Child soldiers freed in South Sudan can’t wait to go back to school
Child soldiers, Children in conflicts
Hundreds of child soldiers were freed in South Sudan today – and about 3000 will be eventually released by the armed group that recruited them.
The children, all aged between 11 and 17, will be reunited with their families and reintegrated into their communities. And many of them will eventually go back to school – or go into a classroom for the first time.
Saudamini Siegrist, Senior Adviser for Child Protection in Emergencies at the United Nations children’s agency UNICEF, said: “The idea of going to school for the first time is something that’s very exciting for the children.
“But it will also be challenging to make that shift from their life in the armed group to a schoolroom. When I met them they had a lot of questions about that and you could see that they were anxious and a little nervous. But mostly there’s a lot of excitement.

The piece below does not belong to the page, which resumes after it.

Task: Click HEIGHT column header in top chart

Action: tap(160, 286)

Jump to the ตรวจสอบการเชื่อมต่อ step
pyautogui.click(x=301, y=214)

The desire that they have to go to school is very intense.”
UNICEF has helped to negotiate the release of the child soldiers from the South Sudan Democratic Army Cobra Faction – an armed group whose leader David Yau Yau signed a peace agreement with the South Sudan government last year.
Leila Zerrougui, the UN’s Special Representative of the Secretary-General for Children and Armed Conflict, welcomed the release of the children – which is part of the Children Not Soldiers campaign. She said: “These children, in some cases as young as 11, were thrown in the middle of a violent conflict and will need months, if not years, to recover from what they have been through.
Boys displaced by South Sudan violence play in UNICEF-supported friendly space Picture: UNICEF/Sokol
“Helping them take back their lives must be a priority and I call on the international community to provide sufficient resources to ensure they have access to the support that will help them heal and return to a peaceful life.”
Thousands of children have been recruited into the armed forces in South Sudan since the conflict began in late 2013 during an internal power struggle. Hundreds of thousands fled their homes and children have been subjected to violence, malnutrition and disease.
An estimated 400,000 have been forced out of school and there are believed to be about 12,000 children associated with armed forces and groups.
Ms Siegrist told UNICEF Connect about how the freed children will be reintegrated. The first groups – released in Greater Pibor in the east of the African country – will live in compounds with care centres while their families are traced. They will then get medical, psychological and other support.
She added: “At the heart of their reintegration is the return to school. When we spoke with the children we found that very few had ever been to school as the Pibor area has had very little access to services such as education or health care.”
Schools will have to established, teachers trained, classes prepared and food programmes established. And the children are desperate to start learning.
Ms Siegrist said: “They’re especially impatient to go to school – to give up their guns in order to go to school. That message came through loud and clear.”